Sunday, August 23, 2009

William Wallace

No Scots oriented thought would be complete without considering William Wallace, who died, decapitated, on this day in 1305. Scott wrote about Wallace in his Exploits and Death of William Wallace, the 'Hero of Scotland". It is an interesting read, focusing on the power vacuun that England's Edward I exploited after Alexander III's death. John Baliol became king, though in name only. For all intents and purposes, Scotland became a dependency of England. In 1296, after Baliol had made an alliance with Philip of France, Edward invaded Scotland, slaughtering thousands. Baliol surrendered, but the Scottish people never capitulated. Out of this environment, Wallace arose. Scott includes Wallace's story in "Tales of a Grandfather".

Saturday, August 22, 2009

Warren Hastings

There is a connection to this date, August 22nd, Walter Scott, and the impeached (later acquitted) Warren Hastings (died 8/22/1818), who was the first Governor-General of Bengal (1773 - 1785). Apparently Hastings appropriated a group of unusually shaped stones for his property, that had been the subject of local superstition and folklore. The stones were known as the Grey Geese of Addle-strop Hill. The legend (in Scott's version) was that a witch was driving her geese to market, when, losing patience with their waywardness, she suddenly exclaimed: 'Deevil! that neither they nor I ever stir from this spot more!' and instantly she and her flock were transformed into blocks of stone, as they had ever since remained, until the Black Dwarf appropriated them for the building of his lonely cottage.

Scott employed the setting of this in the opening of his "The Tales of My Landlord", calling the stones the Grey Geese of Mucklestane Moor.

- [Provided material]
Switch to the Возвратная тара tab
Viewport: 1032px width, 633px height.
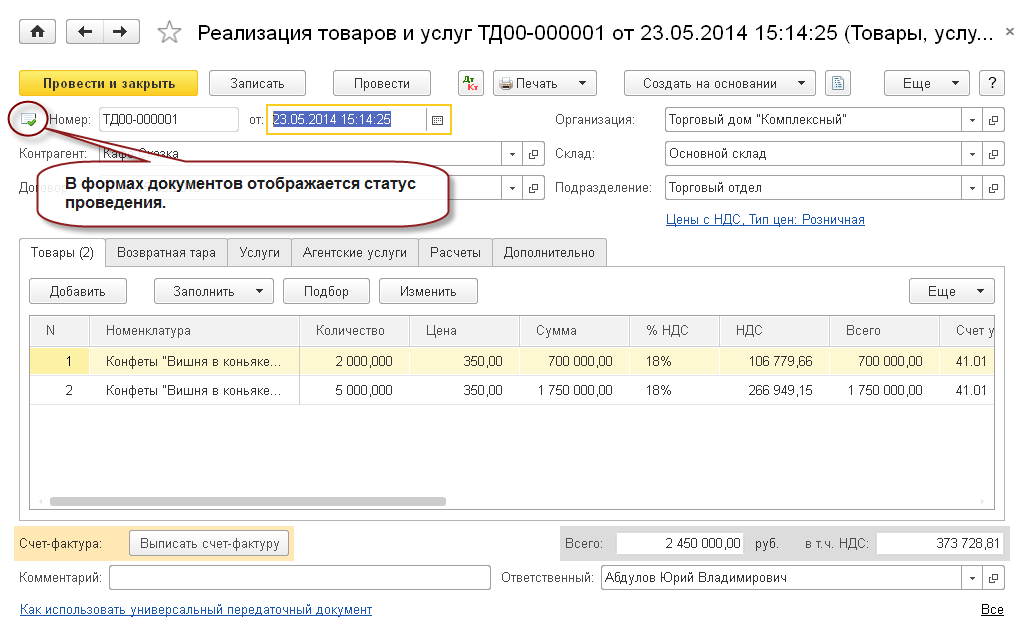166,253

- [Instructions]
- 1) Reproduce word for word everything in the blog posts on Walter Scott from "Saturday, August 22, 2009" down to "his lonely cottage.".
- 2) In the blog posts on Walter Scott, what name does Scott give the stones in the opening of "The Tales of My Landlord"?
- 3) Write what comes next in the blog posts on Walter Scott, picking up after the final sentence.
The listing plays no part in what comes next.

- [Answers for the exercise]
- 1)
Saturday, August 22, 2009

Warren Hastings

There is a connection to this date, August 22nd, Walter Scott, and the impeached (later acquitted) Warren Hastings (died 8/22/1818), who was the first Governor-General of Bengal (1773 - 1785). Apparently Hastings appropriated a group of unusually shaped stones for his property, that had been the subject of local superstition and folklore. The stones were known as the Grey Geese of Addle-strop Hill. The legend (in Scott's version) was that a witch was driving her geese to market, when, losing patience with their waywardness, she suddenly exclaimed: 'Deevil! that neither they nor I ever stir from this spot more!' and instantly she and her flock were transformed into blocks of stone, as they had ever since remained, until the Black Dwarf appropriated them for the building of his lonely cottage.

- 2) The Grey Geese of Mucklestane Moor.

- 3)
Wednesday, August 19, 2009

Henrie Winde

The description of the clan battle in Scott's Maid of Perth is very close to Henry Adamson's poem in his "Muses Threnodie", including the role Henrie Winde played in the battle; right down to the last of the losing clan escaping into the Tay.

...None fought so fiercely, nor so well deserved
As this their hired souldier, Henrie Winde,
For by his valour victory inclinde
Unto that side; and ever since those dayes
This proverb current goes, when any sayes-
How come you here 1 this answer doth he finde,
I'm for mine owne hand, as fought Henrie Winde.
So finely fought he, ten with him escap't,
And of the other but one, in flood who leap't
And sav'd himself by swimming over Tay,
But to speak more of this we might not stay...

Tuesday, August 18, 2009

The Bowlt did Cleave the Clouds

The Edinburgh edition of "Fair Maid of Perth" lists Henry Adamson's "The Muses Threnodie" as a source document for Scott's story. A cursory scan quickly reveals the name Henrie Winde; Scott's hero. The selection of Adamson's work reproduced here highlights Perths reputation for archery, both for warfare and sport.

...And with a strong and steadfast eye and hand,
So valiantly your bow yee did command,
A sliddrie shaft forth of its forks did fling,
Clank gave the bow, the whistling air did ring;
The bowlt did cleave the clouds, and threat the skyes,
And thence down falling to the mark it flies:...

Source: google books

Monday, August 17, 2009


The Fair Maid of Perth is my most recent Scott read, which means there will be several entries about this text in the near future. Highlighting one quote today: "...It was a wild inaccessible spot, where the Campbells at a subsequent period founded their strong fortress of Finlayrigg..."

The death of Clan Quhele's chief was an important plot development, leading up to the suicide of the new chieftan, which has been the subject of some literary discussion. I have found no historical reference for a Finlayrigg fortress.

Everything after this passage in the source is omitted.